By physical necessity and as I've pointed out previously, the dust tail of
2011 W3 SHOULD be continuing to lengthen...at least until the surface
brightness of the outermost portions drop completely below the detection limits
of the method being employed. For the unaided eye I'm afraid that this will
occur fairly soon. However, for appropriately long exposed, highly
processed, fairly small-scale images this interval should be considerably
extended.
If astro-imagers familiar with the sorts of image processing done to bring
out the absolute threshold details in such objects as galaxies apply their
techniques to appropriate images of the comet I see no reason for the
ultimate length of the tail not turning out to be something in the order of
50-60 degrees by mid January. I know that years ago when I dabbled in this area
I could bring out details far beyond what I ever imagined were in the
original images (although the pictures no longer were very pretty to look at!)
J.Bortle
In a message dated 1/1/2012 12:22:53 A.M. Eastern Standard Time,
seargent@... writes:
Hi Rob and all,
Yes, I did put down a couple of wrong numbers (lack of sleep I guess).

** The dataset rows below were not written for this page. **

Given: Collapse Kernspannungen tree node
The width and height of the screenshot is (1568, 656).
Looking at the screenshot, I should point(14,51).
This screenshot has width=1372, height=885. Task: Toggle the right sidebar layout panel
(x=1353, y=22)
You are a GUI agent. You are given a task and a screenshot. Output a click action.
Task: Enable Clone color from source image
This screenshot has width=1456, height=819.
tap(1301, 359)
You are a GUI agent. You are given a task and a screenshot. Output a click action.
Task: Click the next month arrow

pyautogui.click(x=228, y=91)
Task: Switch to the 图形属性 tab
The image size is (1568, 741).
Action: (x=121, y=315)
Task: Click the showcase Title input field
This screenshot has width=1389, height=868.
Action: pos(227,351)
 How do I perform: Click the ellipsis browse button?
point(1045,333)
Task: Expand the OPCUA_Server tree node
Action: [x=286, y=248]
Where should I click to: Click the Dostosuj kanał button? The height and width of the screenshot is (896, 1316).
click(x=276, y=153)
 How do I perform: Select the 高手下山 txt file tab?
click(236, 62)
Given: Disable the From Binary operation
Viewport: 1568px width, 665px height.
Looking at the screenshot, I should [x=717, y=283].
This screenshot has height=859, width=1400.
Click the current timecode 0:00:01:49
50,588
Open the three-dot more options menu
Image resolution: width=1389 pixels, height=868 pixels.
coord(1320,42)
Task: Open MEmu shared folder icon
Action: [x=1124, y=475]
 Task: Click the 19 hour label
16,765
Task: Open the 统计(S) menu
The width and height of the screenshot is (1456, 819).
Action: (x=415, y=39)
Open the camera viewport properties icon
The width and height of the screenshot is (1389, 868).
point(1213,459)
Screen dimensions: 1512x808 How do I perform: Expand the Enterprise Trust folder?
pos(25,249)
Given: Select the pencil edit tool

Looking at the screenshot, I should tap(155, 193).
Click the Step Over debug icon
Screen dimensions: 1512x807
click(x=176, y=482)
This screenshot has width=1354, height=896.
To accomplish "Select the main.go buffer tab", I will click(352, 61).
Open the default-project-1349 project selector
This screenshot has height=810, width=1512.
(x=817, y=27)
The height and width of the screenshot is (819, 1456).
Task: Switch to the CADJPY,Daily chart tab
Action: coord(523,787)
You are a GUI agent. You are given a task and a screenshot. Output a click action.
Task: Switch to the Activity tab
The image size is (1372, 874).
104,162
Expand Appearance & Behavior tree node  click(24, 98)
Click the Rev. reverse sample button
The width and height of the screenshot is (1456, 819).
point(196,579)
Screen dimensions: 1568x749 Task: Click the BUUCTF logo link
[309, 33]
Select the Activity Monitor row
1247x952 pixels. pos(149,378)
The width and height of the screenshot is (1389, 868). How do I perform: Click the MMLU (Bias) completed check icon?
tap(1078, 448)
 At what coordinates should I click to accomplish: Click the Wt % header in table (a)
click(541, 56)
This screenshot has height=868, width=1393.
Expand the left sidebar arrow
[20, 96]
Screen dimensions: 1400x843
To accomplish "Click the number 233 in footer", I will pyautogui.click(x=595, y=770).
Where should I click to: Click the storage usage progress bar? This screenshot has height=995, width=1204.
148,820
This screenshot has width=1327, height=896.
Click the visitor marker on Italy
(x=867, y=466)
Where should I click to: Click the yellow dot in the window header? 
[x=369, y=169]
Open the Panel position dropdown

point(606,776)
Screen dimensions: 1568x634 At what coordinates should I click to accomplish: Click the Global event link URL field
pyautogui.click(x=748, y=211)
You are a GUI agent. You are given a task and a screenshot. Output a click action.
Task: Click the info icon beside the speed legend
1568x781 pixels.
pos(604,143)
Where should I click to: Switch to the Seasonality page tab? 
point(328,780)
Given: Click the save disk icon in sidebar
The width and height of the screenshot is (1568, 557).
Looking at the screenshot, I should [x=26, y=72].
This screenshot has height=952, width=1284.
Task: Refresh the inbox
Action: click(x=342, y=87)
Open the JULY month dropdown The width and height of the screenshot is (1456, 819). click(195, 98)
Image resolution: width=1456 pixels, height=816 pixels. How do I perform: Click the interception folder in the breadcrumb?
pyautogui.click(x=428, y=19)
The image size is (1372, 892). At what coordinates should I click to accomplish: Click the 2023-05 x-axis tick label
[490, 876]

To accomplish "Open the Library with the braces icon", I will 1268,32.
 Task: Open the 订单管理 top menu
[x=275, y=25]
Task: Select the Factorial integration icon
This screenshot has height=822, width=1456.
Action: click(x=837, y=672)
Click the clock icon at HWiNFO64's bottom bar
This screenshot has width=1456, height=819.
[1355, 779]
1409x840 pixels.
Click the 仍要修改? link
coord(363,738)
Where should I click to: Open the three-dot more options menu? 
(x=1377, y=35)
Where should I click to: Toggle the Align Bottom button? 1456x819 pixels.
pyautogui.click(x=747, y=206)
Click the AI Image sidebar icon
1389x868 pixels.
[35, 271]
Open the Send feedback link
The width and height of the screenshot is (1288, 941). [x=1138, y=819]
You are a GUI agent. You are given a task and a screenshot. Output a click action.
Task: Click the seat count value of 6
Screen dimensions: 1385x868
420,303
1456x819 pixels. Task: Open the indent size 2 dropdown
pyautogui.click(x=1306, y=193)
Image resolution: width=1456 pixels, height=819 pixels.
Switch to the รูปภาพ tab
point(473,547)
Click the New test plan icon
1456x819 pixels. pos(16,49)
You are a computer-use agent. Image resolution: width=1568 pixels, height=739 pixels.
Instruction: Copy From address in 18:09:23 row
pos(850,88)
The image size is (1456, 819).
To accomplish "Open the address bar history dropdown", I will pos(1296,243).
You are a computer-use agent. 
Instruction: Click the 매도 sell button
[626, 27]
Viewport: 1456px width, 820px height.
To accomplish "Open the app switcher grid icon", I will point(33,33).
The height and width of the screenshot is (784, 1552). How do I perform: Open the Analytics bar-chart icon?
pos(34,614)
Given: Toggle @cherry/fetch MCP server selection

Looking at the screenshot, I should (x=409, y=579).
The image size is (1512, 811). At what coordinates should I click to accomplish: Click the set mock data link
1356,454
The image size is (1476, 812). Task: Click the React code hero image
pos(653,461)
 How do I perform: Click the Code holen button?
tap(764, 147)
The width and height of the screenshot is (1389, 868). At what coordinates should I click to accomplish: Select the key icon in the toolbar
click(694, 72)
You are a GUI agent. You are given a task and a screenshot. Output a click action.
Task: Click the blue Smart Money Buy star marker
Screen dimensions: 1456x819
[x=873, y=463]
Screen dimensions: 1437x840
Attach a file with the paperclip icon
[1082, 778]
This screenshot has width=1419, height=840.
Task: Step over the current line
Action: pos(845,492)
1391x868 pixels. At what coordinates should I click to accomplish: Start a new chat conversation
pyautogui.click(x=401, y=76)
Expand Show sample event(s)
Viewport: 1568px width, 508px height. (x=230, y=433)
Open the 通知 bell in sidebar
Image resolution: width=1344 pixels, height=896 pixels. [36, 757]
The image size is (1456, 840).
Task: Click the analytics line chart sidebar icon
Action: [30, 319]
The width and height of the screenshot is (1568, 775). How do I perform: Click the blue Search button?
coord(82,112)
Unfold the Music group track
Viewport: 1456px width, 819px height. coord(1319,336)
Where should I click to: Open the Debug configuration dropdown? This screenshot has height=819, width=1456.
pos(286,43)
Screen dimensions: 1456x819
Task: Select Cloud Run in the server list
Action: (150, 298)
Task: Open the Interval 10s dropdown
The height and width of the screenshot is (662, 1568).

Still, it does not make a very great difference. The revised length comes out
at 39 degrees ... and this time I checked the numbers! The end appeared to
be near Theta Carinae, visible with averted vision only in "flashes".
Perhaps it was averted imagination, but I think it was real.
Cheers,
David
To: comets-ml@yahoogroups.com
From: rmn@...
Date: Sun, 1 Jan 2012 14:09:35 +1100
Subject: Re: [comets-ml] Tail still long
On Sun, 1 Jan 2012, David Seargent wrote:
> The tail has cleared the brightest part of the MW and this morning
> (Dec. 31. 1600 UT) I'm sure that I could trace it with averted vision
> into Carina; a length of (wait for it!) 45 degrees! The sky was very
> clear with a limiting naked-eye magnitude of around 6.5 or better.
Hi David,
I'd doubt this will be correct. My photos show the tail much more
clearly than to the naked eye, up to 33 deg, just into Carina,
but I can't trace it crossing the dark zone to the SE of eta Carinae.
45 deg would take it over theta Carinae. Calculation error?
Check my fish-eye shot from this morning at
http://msowww.anu.edu.au/~rmn/C2011W3.htm
I'll reorganise this page in the next few days.